ホワイト ローズ
原名:White Rose
種類:オード・トワレ
ブランド:フローリス
調香師:ジョン・フローリス
発表年:1800年
対象性別:女性
価格:50ml/16,500円、100ml/19,800円
公式ホームページ:フローリス
エリザベス女王がロイヤルウエディングで身に纏っていた香り
1730年に創業され、約290年の歴史をもつ英国王室御用達のメゾンフレグランスブランドフローリスから、1800年に発売された「ホワイト ローズ」は、ジョン・フローリスにより調香されました。現在発売されているフローリスの香りの中で最も古い香りです。
英国で、〝白薔薇=ホワイトローズ〟と言えば、15世紀に存在したイングランド王国のヨーク朝を連想させます。それはヨーク朝のシンボルであり、後に薔薇戦争と呼ばれる内乱を起こしました。
ナポレオン戦争におけるトラファルガー海戦で、英国を勝利に導いたネルソン提督が愛人エマ・ハミルトン夫人のために買いもとめた香りとして「ホワイト ローズ」は有名なのですが、何よりもこの香りを有名なものにしたのは、エリザベス女王(1926-2022)が愛したことからでした。
ゲランの「ルール ブルー」と共に女王陛下が終生愛した香りだと言われています。そして、1947年のエディンバラ公フィリップとのロイヤルウエディングにおいて、身に纏っていた香りと言われています。

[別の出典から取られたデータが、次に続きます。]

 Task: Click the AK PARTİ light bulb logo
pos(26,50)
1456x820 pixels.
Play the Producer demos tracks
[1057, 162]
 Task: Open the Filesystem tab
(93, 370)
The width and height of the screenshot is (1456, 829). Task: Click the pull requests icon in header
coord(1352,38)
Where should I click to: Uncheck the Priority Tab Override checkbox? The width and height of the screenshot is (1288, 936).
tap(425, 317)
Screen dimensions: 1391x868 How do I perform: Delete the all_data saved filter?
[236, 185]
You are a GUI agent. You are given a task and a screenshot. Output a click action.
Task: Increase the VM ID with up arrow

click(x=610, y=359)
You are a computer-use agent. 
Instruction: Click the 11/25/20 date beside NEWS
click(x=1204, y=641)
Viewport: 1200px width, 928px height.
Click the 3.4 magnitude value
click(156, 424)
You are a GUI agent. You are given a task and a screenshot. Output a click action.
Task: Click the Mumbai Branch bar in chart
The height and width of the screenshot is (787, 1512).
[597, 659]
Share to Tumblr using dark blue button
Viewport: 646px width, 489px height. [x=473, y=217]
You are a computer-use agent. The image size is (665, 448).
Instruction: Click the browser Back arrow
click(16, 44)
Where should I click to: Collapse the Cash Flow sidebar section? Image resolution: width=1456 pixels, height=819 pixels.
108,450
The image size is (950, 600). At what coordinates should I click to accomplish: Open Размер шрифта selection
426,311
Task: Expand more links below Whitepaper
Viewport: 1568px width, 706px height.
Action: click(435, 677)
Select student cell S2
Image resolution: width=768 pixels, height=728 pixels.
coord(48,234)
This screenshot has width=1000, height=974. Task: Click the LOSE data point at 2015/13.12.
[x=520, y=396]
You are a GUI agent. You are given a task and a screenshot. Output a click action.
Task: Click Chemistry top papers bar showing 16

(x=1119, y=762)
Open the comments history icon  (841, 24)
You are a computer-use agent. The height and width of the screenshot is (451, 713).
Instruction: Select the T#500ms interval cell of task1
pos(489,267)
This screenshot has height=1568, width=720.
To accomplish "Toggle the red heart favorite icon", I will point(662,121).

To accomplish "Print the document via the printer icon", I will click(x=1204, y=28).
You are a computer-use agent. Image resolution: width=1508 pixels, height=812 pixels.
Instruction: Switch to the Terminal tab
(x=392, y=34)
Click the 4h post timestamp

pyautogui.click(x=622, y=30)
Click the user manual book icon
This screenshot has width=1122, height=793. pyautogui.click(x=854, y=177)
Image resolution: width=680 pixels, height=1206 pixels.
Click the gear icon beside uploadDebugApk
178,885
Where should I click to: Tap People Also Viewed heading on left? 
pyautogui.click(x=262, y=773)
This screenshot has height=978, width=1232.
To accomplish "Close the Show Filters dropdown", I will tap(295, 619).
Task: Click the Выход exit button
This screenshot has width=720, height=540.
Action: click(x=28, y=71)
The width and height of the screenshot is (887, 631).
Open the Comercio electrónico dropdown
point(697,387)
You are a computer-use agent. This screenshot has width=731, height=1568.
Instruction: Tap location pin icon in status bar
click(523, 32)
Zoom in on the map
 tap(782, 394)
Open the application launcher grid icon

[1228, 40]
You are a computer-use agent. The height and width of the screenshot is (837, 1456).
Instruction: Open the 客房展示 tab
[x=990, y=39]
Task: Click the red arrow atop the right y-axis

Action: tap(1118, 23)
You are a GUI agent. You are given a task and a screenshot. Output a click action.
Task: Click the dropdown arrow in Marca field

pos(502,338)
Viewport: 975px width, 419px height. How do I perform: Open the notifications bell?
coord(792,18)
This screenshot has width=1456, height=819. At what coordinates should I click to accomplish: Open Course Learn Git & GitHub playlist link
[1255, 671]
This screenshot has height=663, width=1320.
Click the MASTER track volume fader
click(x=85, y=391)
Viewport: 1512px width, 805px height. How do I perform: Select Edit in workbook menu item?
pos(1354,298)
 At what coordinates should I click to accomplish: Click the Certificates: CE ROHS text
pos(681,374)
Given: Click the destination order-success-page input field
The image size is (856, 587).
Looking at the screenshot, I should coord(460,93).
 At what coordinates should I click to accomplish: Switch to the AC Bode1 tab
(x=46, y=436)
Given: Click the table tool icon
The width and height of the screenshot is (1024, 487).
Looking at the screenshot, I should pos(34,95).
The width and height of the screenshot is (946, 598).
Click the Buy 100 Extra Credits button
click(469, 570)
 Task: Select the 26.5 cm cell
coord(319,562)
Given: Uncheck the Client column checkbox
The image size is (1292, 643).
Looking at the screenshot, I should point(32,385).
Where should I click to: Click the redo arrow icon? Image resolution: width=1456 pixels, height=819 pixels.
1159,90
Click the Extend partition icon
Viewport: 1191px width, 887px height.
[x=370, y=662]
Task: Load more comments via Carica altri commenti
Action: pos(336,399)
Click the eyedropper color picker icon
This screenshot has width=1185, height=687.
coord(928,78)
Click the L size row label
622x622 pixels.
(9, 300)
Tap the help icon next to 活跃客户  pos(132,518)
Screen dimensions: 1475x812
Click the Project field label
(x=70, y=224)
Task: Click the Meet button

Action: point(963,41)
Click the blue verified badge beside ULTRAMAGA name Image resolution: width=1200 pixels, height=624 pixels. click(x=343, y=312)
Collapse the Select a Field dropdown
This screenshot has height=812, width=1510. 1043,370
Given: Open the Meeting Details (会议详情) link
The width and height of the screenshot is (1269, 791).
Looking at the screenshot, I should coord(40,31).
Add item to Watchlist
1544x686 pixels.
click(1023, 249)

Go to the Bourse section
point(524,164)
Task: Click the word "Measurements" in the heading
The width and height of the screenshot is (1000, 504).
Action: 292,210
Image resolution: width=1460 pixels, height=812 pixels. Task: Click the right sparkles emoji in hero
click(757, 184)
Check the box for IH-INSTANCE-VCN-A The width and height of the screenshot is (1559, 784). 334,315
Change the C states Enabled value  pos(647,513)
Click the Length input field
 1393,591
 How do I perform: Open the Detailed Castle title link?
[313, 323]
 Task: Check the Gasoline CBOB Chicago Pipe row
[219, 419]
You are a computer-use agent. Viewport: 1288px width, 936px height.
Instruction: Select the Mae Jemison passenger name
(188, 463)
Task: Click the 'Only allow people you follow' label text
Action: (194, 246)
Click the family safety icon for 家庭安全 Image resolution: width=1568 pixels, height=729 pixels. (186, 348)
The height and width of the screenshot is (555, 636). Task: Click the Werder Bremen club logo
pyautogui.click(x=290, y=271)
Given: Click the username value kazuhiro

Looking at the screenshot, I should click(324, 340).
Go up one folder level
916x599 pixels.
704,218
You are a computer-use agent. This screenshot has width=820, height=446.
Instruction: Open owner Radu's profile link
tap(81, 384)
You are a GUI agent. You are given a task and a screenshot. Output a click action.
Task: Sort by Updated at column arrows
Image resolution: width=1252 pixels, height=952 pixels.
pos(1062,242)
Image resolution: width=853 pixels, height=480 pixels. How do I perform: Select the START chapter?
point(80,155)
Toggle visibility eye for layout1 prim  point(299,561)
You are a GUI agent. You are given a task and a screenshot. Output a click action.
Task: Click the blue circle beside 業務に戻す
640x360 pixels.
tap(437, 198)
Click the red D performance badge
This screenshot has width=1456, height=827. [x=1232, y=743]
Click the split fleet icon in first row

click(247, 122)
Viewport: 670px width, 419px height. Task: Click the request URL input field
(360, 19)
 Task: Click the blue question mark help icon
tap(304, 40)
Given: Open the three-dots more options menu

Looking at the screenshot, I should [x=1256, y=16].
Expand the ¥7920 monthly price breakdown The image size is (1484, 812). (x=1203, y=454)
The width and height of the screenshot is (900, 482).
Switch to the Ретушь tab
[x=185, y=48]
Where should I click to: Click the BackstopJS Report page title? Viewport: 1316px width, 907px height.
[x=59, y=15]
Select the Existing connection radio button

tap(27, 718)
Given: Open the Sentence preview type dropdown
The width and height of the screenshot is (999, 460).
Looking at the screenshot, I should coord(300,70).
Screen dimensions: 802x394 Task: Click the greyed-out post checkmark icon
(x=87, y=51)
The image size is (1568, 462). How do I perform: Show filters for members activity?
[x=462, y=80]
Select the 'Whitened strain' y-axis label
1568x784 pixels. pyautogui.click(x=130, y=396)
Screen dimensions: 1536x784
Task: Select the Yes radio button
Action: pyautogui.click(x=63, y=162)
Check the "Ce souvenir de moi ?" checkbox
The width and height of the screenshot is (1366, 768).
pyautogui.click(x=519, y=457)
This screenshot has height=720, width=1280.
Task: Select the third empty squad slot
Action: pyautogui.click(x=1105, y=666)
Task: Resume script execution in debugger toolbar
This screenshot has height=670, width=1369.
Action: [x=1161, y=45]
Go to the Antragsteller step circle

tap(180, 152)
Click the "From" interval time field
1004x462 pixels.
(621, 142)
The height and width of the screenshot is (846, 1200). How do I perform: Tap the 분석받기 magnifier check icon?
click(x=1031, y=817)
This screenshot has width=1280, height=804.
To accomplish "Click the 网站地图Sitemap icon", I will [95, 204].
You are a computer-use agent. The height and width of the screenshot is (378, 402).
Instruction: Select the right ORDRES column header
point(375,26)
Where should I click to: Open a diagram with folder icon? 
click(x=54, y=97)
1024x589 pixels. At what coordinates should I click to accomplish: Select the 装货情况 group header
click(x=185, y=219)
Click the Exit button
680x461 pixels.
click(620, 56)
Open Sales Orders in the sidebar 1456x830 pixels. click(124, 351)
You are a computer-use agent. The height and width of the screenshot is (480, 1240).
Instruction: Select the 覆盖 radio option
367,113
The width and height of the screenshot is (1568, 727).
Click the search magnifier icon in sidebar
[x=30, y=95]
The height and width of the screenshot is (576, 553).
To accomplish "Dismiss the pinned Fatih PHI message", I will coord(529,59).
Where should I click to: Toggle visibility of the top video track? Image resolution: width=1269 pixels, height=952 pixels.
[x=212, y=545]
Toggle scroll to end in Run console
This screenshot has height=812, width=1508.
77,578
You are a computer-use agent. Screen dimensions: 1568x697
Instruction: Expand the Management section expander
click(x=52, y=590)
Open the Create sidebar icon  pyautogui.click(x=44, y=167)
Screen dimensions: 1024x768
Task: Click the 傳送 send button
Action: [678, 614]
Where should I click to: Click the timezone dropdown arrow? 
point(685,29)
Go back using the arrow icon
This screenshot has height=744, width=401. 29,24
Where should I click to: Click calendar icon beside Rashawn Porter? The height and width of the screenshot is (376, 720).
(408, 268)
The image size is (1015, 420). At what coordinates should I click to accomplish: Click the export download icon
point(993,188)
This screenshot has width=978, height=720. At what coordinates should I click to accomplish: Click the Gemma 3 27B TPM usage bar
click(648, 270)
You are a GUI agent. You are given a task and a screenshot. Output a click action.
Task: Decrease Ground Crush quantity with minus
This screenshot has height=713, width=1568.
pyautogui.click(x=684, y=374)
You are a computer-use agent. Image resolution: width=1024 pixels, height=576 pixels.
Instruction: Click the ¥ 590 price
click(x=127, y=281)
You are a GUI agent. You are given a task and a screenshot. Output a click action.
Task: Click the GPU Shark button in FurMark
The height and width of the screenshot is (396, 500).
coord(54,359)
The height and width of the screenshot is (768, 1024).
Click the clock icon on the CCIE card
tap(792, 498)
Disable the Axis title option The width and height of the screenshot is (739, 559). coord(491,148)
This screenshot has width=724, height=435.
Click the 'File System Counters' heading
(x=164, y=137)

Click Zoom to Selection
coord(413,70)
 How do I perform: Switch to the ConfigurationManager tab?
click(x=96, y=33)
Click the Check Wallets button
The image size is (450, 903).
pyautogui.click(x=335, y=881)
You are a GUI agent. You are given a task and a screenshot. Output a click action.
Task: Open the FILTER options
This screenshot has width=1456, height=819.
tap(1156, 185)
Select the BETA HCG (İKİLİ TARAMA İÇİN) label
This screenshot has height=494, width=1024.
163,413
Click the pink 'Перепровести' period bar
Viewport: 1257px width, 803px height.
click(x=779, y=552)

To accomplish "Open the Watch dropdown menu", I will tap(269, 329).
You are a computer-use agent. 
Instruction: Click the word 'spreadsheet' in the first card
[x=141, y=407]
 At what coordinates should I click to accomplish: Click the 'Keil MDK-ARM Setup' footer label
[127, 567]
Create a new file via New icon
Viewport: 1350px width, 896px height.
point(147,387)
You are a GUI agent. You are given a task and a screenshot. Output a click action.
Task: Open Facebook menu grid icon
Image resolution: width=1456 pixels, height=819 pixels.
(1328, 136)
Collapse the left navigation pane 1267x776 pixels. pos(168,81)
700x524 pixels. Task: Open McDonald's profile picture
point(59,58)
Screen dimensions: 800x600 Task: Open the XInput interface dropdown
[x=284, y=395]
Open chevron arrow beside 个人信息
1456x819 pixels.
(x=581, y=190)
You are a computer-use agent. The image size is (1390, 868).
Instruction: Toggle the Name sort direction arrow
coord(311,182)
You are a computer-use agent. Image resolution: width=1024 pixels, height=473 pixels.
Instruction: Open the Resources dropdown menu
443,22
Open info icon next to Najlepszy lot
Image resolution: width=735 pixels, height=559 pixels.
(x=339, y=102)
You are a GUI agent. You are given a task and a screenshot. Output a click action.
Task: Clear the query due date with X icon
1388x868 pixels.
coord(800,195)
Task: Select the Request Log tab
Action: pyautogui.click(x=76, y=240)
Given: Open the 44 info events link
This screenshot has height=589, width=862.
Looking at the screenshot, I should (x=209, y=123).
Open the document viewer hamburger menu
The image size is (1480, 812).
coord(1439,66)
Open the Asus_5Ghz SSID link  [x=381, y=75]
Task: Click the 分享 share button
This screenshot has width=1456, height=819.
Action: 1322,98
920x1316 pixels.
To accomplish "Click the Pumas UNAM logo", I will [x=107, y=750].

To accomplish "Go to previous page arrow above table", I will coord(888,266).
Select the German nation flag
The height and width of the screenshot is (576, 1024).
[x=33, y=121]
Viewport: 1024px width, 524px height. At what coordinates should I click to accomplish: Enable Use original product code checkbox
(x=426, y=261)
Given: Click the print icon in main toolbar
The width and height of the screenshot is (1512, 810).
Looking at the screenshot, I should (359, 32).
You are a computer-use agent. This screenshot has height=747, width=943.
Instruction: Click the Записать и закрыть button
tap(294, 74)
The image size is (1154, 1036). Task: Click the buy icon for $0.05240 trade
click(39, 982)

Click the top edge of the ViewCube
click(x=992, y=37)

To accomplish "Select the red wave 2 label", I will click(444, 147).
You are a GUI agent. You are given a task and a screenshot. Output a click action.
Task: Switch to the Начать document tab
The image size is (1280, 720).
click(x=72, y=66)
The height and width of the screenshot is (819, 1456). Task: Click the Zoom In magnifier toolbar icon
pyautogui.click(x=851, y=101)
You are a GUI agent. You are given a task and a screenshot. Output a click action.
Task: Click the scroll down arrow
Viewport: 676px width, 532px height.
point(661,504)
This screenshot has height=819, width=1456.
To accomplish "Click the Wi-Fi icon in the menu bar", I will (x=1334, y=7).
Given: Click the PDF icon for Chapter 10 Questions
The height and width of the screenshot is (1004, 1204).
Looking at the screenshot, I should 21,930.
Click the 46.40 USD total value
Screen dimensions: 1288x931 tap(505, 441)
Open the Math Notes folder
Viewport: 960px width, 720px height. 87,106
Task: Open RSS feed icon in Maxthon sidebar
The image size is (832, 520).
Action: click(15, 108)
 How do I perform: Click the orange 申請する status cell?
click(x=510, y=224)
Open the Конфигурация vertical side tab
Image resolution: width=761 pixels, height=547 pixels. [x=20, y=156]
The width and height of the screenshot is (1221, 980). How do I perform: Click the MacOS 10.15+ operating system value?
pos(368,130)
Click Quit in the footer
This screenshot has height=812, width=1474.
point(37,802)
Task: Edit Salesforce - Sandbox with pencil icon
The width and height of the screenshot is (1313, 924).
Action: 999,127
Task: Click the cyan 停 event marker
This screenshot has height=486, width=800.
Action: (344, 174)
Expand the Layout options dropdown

クリミア戦争に従軍したナイチンゲールが守り神にしていた香り
〝クリミアの天使〟〝ランプの貴婦人〟と呼ばれたフローレンス・ナイチンゲール(1820-1910)は、裕福な家庭で生まれ育った人なのですが、父親以外、家族が猛反対する中、看護婦となりました。そして当時、単なる病人の世話係と見られていた看護婦が、専門的な教育を受け、誇りのある職業となる道筋を作っていったのでした。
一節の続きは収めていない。